1-Kamu limanlarına personel alımı yapılmalı ve işletme yönetimleri güçlendirilmelidir.
2-Kamu kurumlarına da gerekli altyapı yatırımları yapılmalı ve kamu limanlarının tanıtımı yapılmalıdır.
3-Kamu limanlarının saha ve ekipmanları yenilenmeli ve teknolojisi günün ihtiyaçlarına uygun hale getirilmelidir.
Özelleştirilen limanlara dönük bir yasal düzenlemeye ihtiyaç vardır. Ancak bu düzenleme Anayasa’ya aykırı bir şekilde devleti zarara uğratarak özelleştirmelerde ısrar etmek değildir.

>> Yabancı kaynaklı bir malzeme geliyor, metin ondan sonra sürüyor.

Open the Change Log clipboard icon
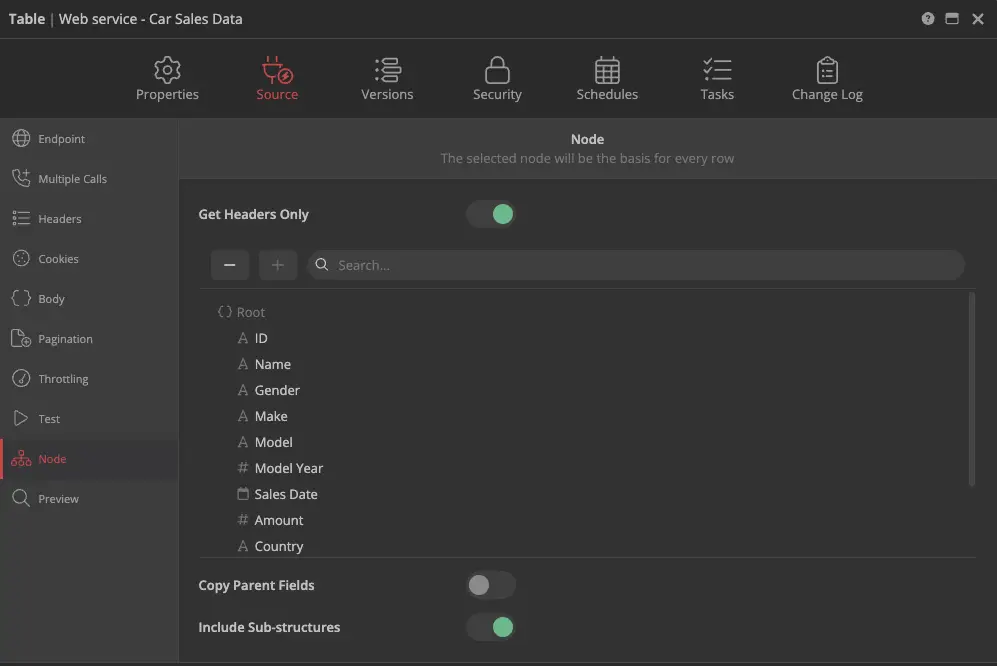Screen dimensions: 997x666 pyautogui.click(x=827, y=70)
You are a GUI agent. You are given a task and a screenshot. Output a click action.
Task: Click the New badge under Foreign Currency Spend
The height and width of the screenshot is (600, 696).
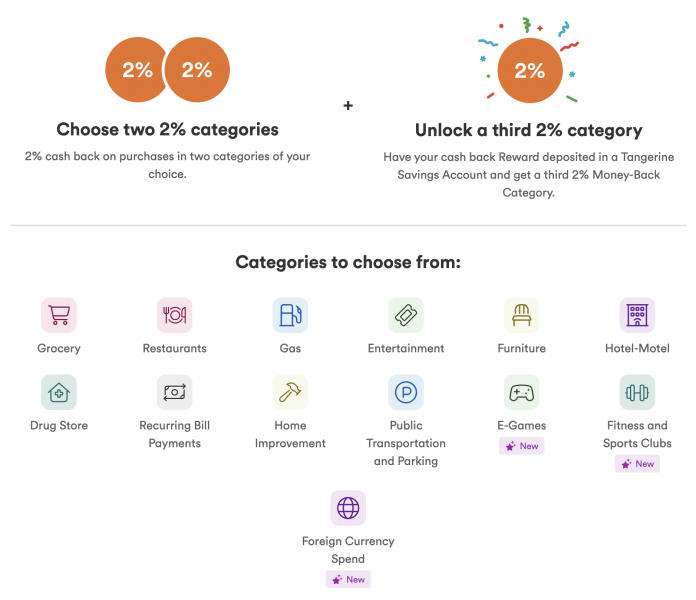tap(348, 579)
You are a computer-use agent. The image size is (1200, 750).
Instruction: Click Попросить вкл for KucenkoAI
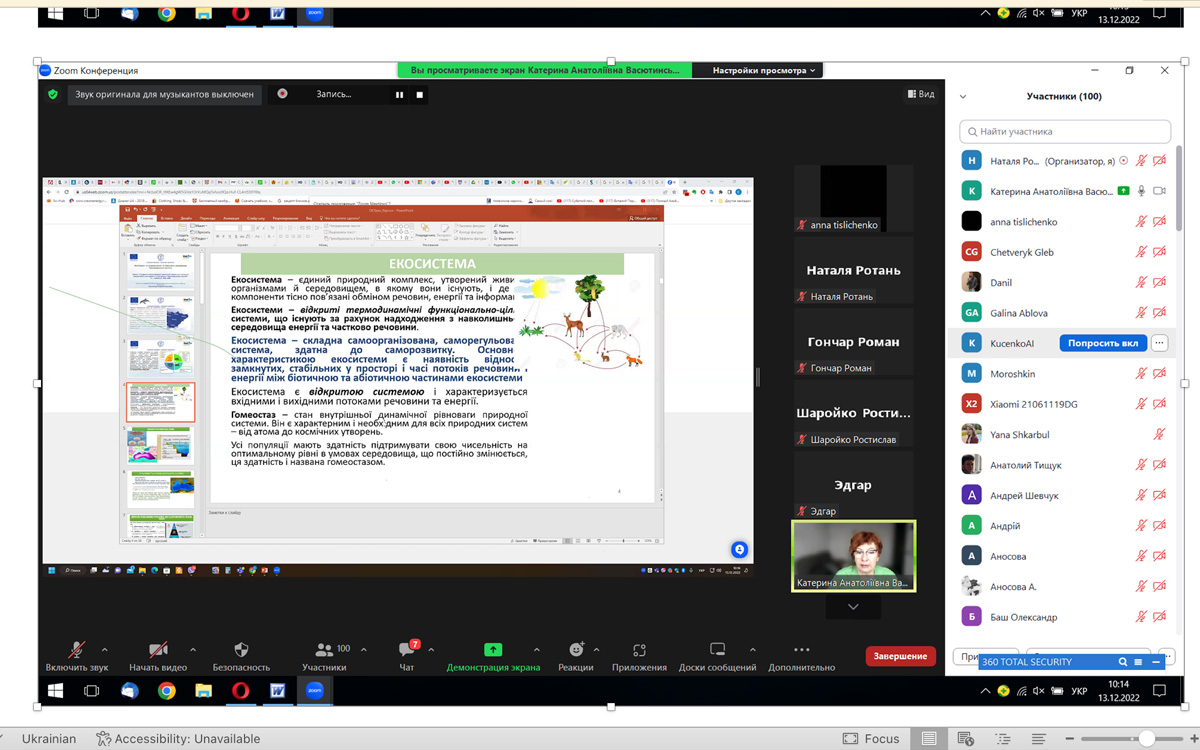pos(1102,343)
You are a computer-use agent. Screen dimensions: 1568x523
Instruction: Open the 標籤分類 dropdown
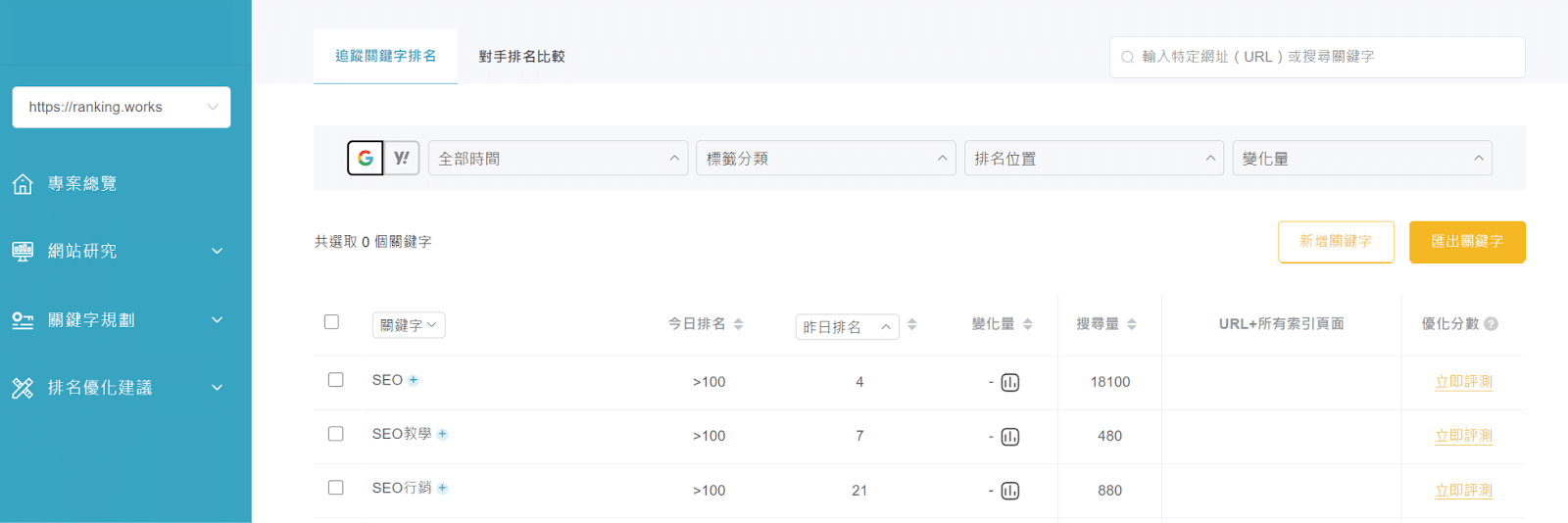[x=826, y=158]
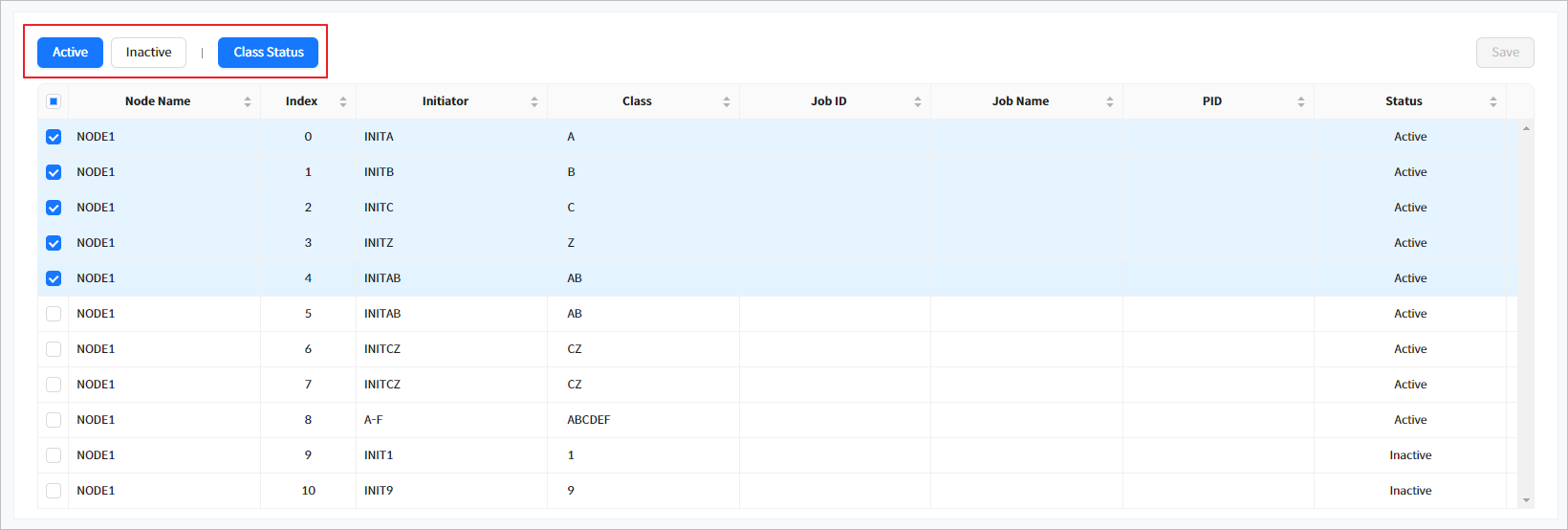
Task: Click the Job Name sort icon
Action: pos(1110,101)
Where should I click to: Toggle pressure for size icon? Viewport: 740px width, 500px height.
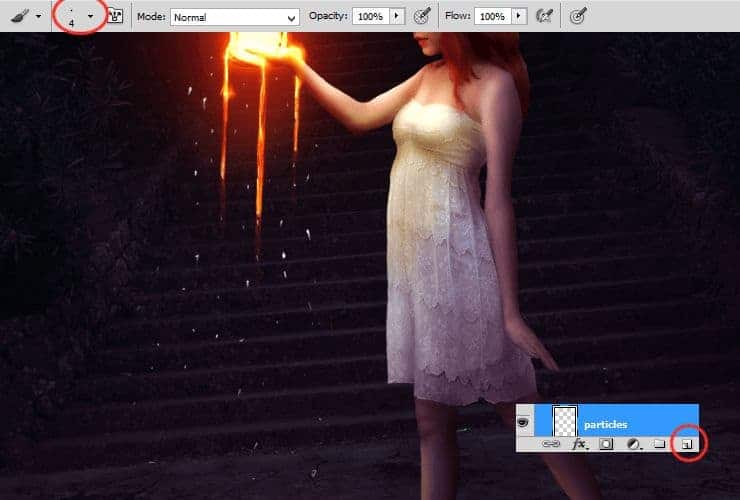[578, 17]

LİMANLARDA SENDİKAL ÖRGÜTLENMEYE SAYGI DUYULMALIDIR
Şayet, bir düzenleme yapılacaksa özel sektördeki limanlarda sendikal örgütlenme özgürlüğünün fiilen engellenmemesi yönünde yapılmalıdır.
Özel sektör limanlarında birçok işletme sahibi çalışanların sendikaya üye olma haklarına engel olmakta ve üye olan çalışanları hukuksuz bir şekilde işten çıkarmaktadır.
Gelin, devleti zarara uğratacak, yasalara aykırı düzenlemeler yerine; iş cinayetlerinin yaşanmadığı, sendikal hakların özgürce kullanılabildiği, kayıt dışı çalışmanın önüne geçildiği ve insan onuruna yakışır ücretlerin olduğu bir çalışma hayatının düzenlenmesi için çalışmalar ve düzenlemeler getirelim.
Girgin, son olarak, limanları 49 yıllığına özelleştiren maddenin, muhalefetin mücadelesi ve itirazları sonucu geri çekildiğini söyleyerek, bundan sonra da limanların özelleştirilmesine karşı mücadeleyi büyüteceklerini vurguladı.